Secondo le ricerche genealogiche, Epiatheracerium itjilik rappresenta la specie di rinoceronte più settentrionale mai scoperta. Questi antichi mammiferi, a differenza dei pochi rappresentanti odierni concentrati in Asia e Africa, erano diffusi su quasi tutti i continenti: in passato esistevano quasi 60 specie differenti di rinoceronti, distribuite anche in Europa e nel Nord America. La presenza di questa specie nel territorio canadese ha portato gli scienziati a riconsiderare le dinamiche evolutive della famiglia dei rinoceronti, suggerendo un ruolo chiave dei territori atlantici nordici come via di dispersione tra continenti. Si riteneva che il passaggio di terra nordatlantico fosse chiuso già 56 milioni di anni fa, ma le nuove evidenze indicano che il fenomeno potrebbe essere avvenuto in epoche più recenti, circa dieci milioni di anni dopo l’estinzione dei dinosauri non aviani.

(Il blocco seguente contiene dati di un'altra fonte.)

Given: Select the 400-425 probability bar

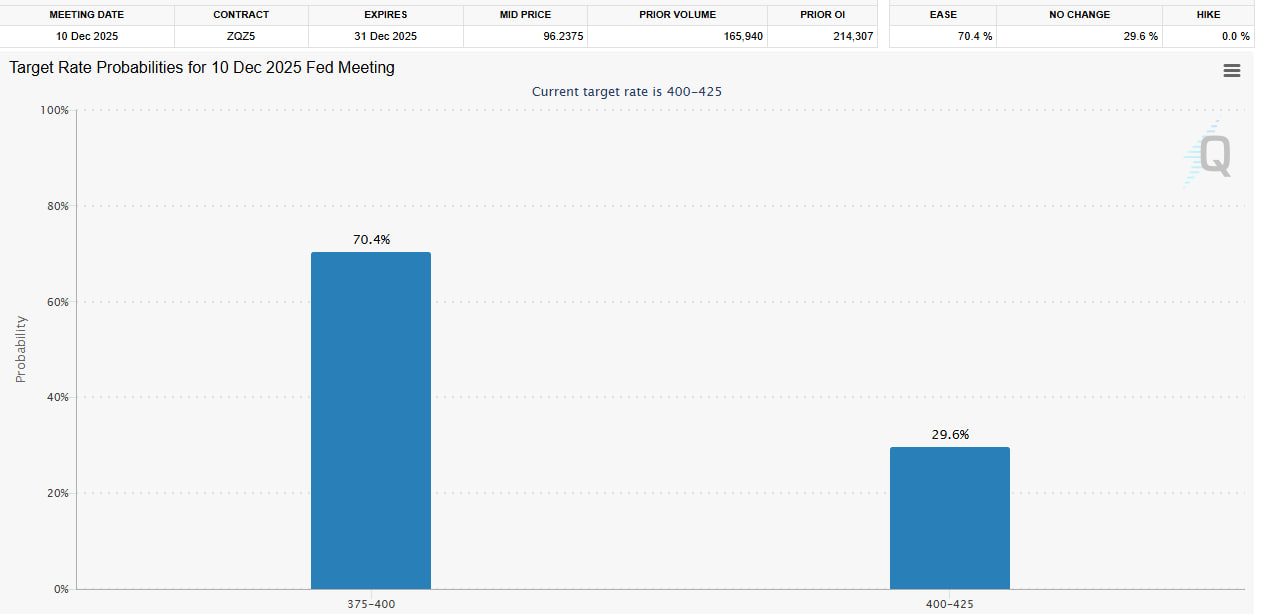Looking at the screenshot, I should [949, 518].
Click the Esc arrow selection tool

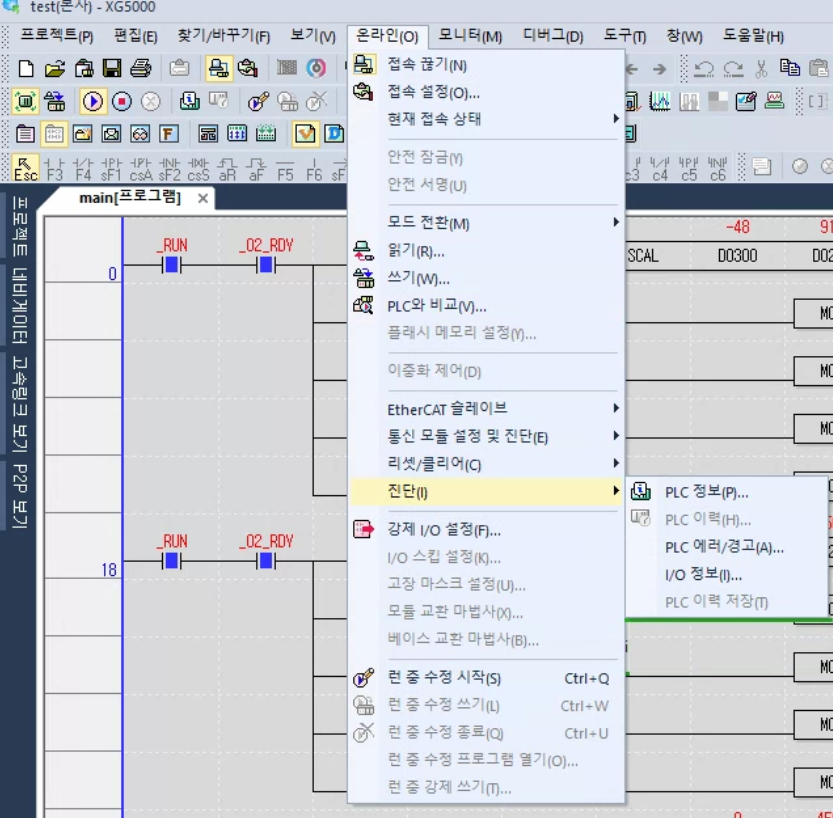pos(25,167)
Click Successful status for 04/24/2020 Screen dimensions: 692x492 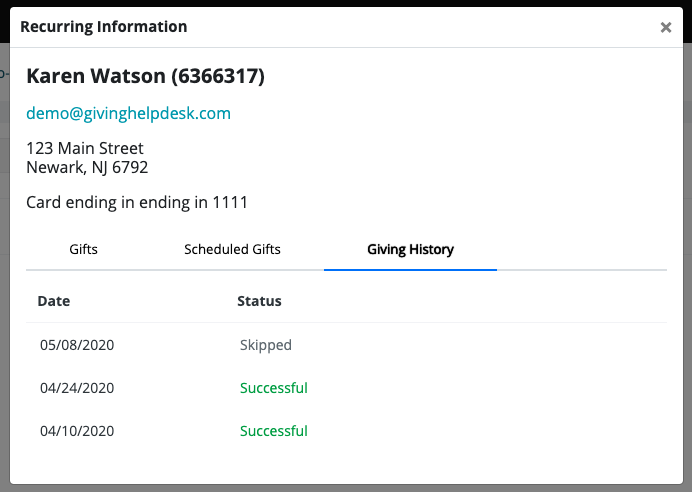274,388
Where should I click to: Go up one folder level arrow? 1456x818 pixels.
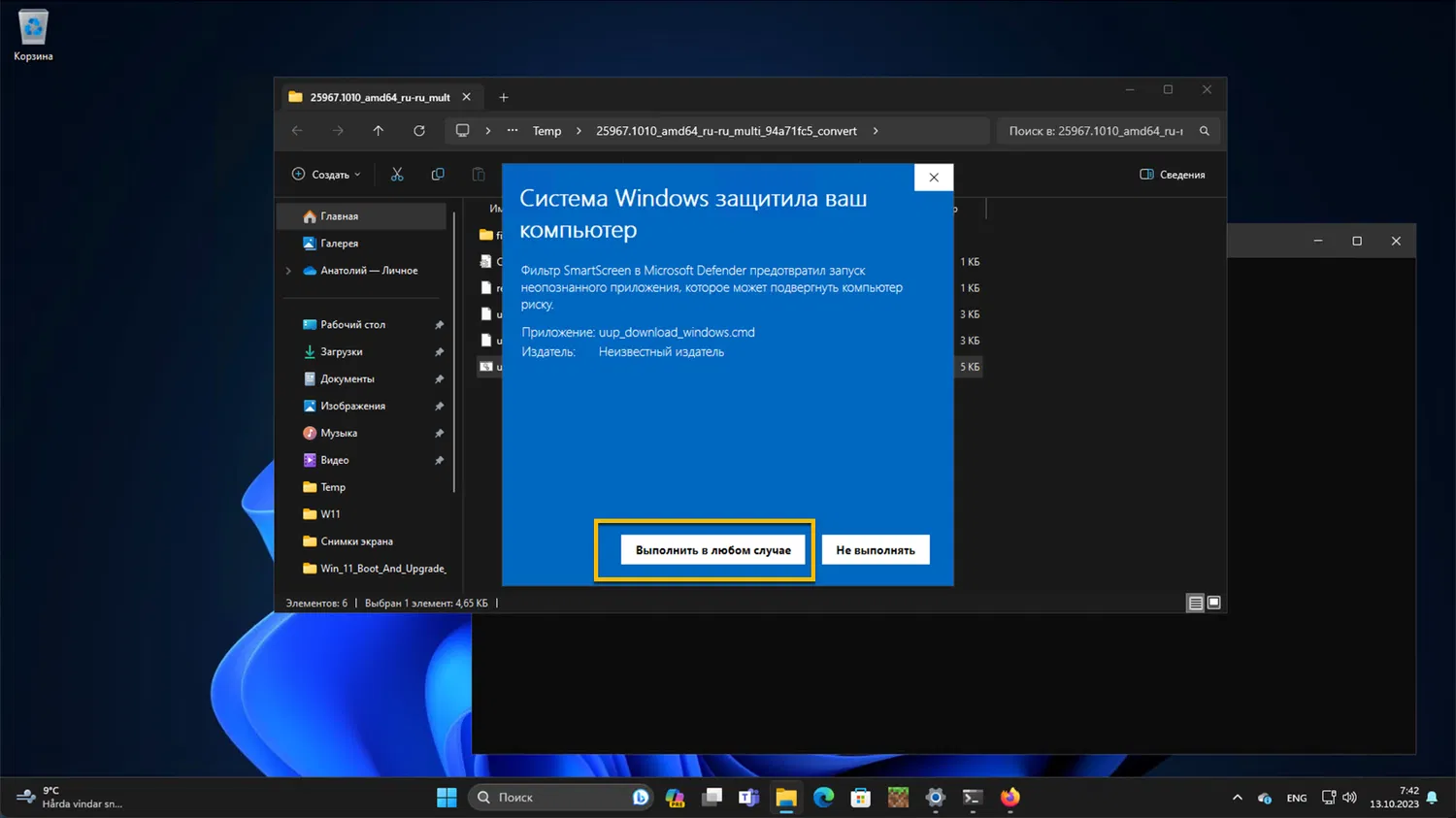click(379, 131)
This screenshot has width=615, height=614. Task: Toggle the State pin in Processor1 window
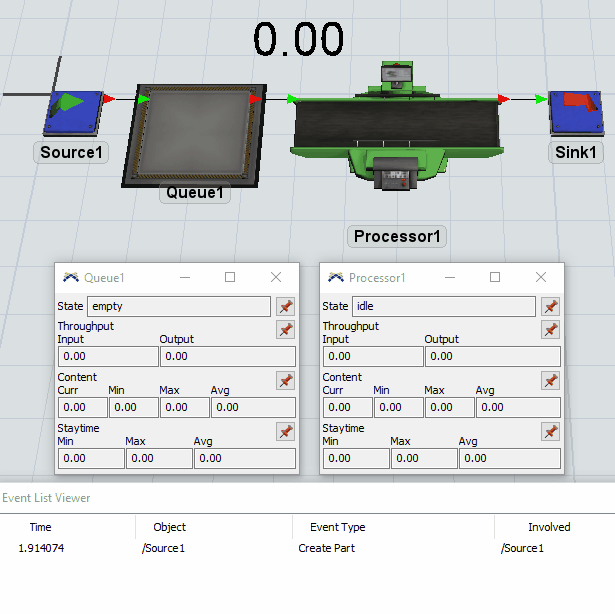(x=550, y=306)
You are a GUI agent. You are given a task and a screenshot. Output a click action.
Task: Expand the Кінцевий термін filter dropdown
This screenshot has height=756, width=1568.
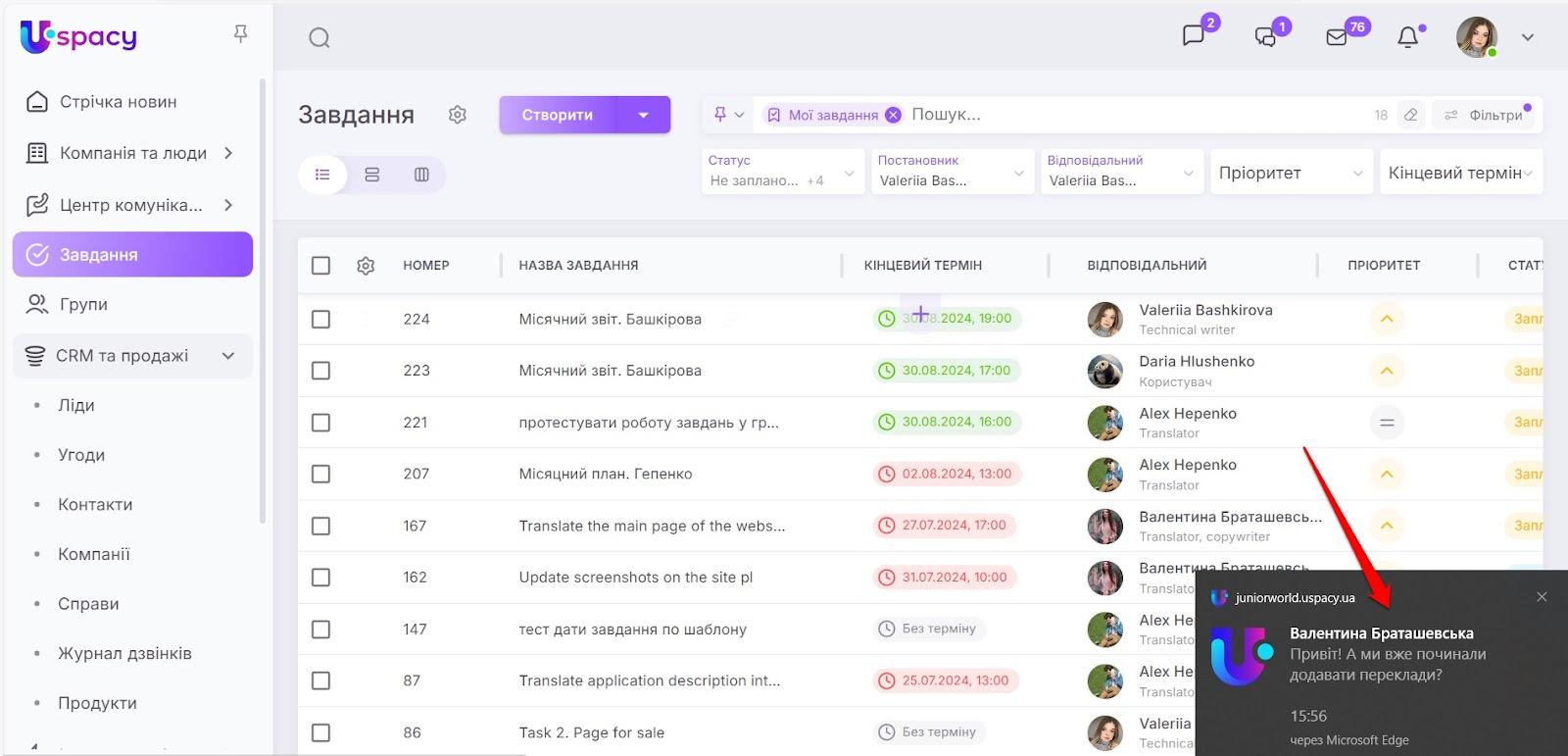1459,173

La condizione tridimensionale delle ossa e la loro conservazione parziale senza mineralizzazione rendono il fossile estremamente importante dal punto di vista scientifico. Le ossa permettono di analizzare con dettagli senza precedenti la struttura corporea dell’animale, offrendo la possibilità di comprendere meglio le tappe dell’evoluzione dei grandi erbivori artici. Secondo la dottoressa Marisa Gilbert, coautrice dello studio, lo scheletro del rinoceronte gelido fornisce una quantità di informazioni davvero rara per un animale di quell’epoca, avanzando la conoscenza sulla paleobiologia dei rinoceronti. Allo stesso tempo, la dottoressa Fraser ha sottolineato che la ricostruzione della specie getta una luce inedita sull’importanza delle regioni nordatlantiche nello sviluppo evolutivo di questi mammiferi.
La scoperta è stata resa ancora più significativa dalla collaborazione postuma con Mary Dawson, pioniera della paleontologia artica e figura centrale nello studio dei grandi vertebrati preistorici della zona. L’apporto della comunità scientifica internazionale, con studiosi canadesi e statunitensi, ha permesso di documentare anche le modalità di seppellimento dei reperti, tra detriti lacustri e movimenti geologici, contribuendo in modo decisivo alla conservazione del fossile fino ai giorni nostri.
La descrizione di Epiatheracerium itjilik è oggi considerata una pietra miliare nella comprensione dei grandi mammiferi della preistoria artica. I risultati dello studio sono stati pubblicati sulla rivista Nature Ecology & Evolution, testimoniando il valore di questa straordinaria scoperta per la paleontologia internazionale e per la ricostruzione del passato climatico della Terra. L’esemplare ritrovato sull’isola di Devon rappresenta non solo un viaggio indietro nel tempo, ma anche una testimonianza diretta dell’incredibile varietà biologica che dominava le regioni dell’estremo Nord milioni di anni fa.